Segment Open
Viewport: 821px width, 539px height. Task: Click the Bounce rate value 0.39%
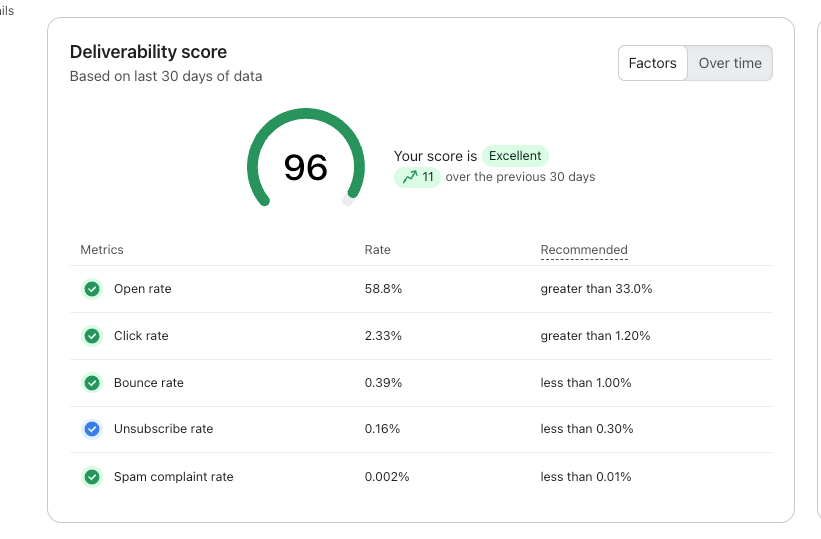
Segment Closed
Segment Open
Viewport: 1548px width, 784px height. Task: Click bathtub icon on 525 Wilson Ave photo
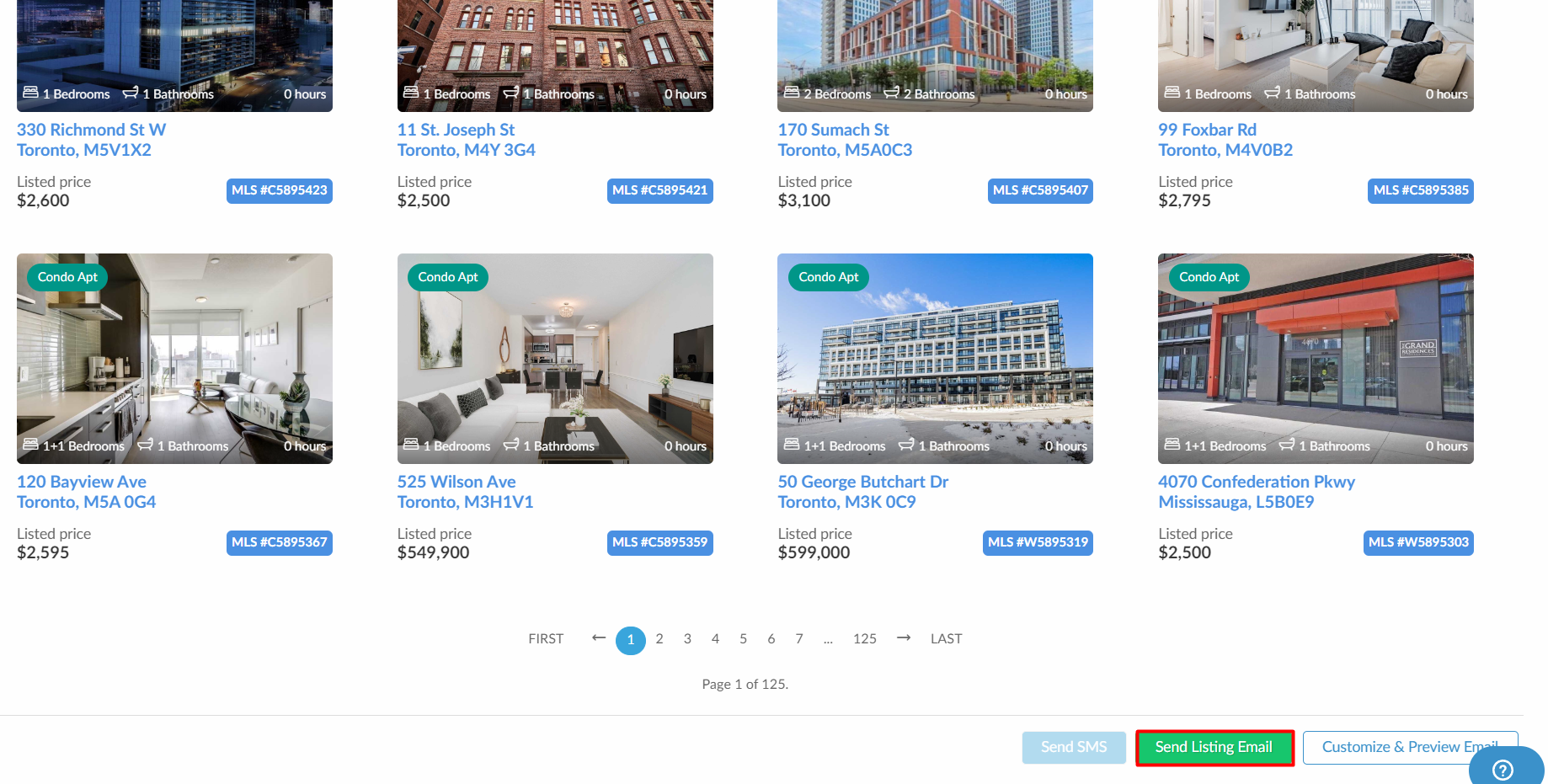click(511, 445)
Segment Closed
Segment Open
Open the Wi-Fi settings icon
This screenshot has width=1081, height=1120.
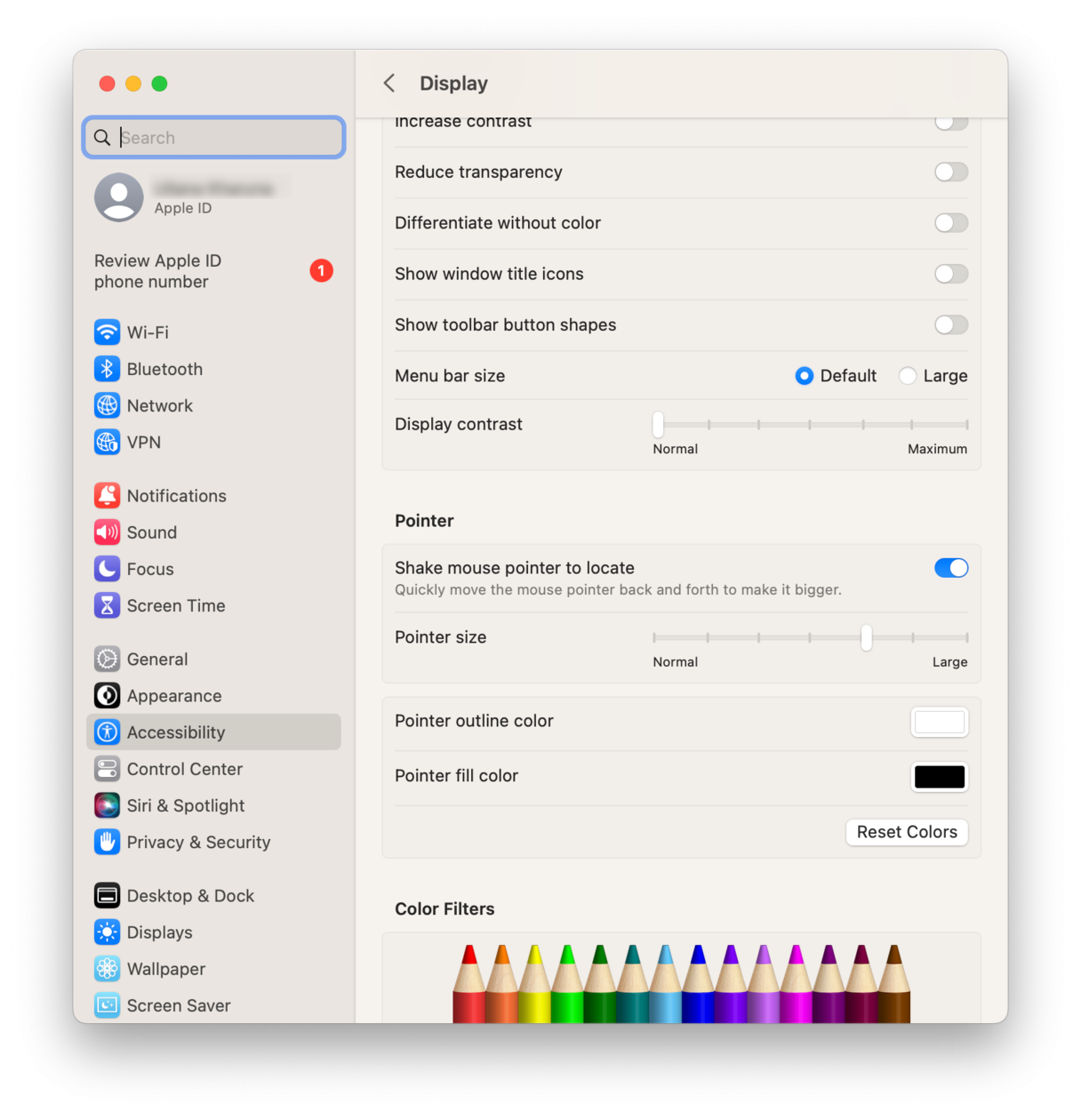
Segment Closed
Activity =
When the line with "Open the Wi-Fi settings icon" is reached in the data above, begin copying, and stop after the line with "This screenshot has width=1081, height=1120."; copy each line exactly, both ends included.

Answer =
Open the Wi-Fi settings icon
This screenshot has width=1081, height=1120.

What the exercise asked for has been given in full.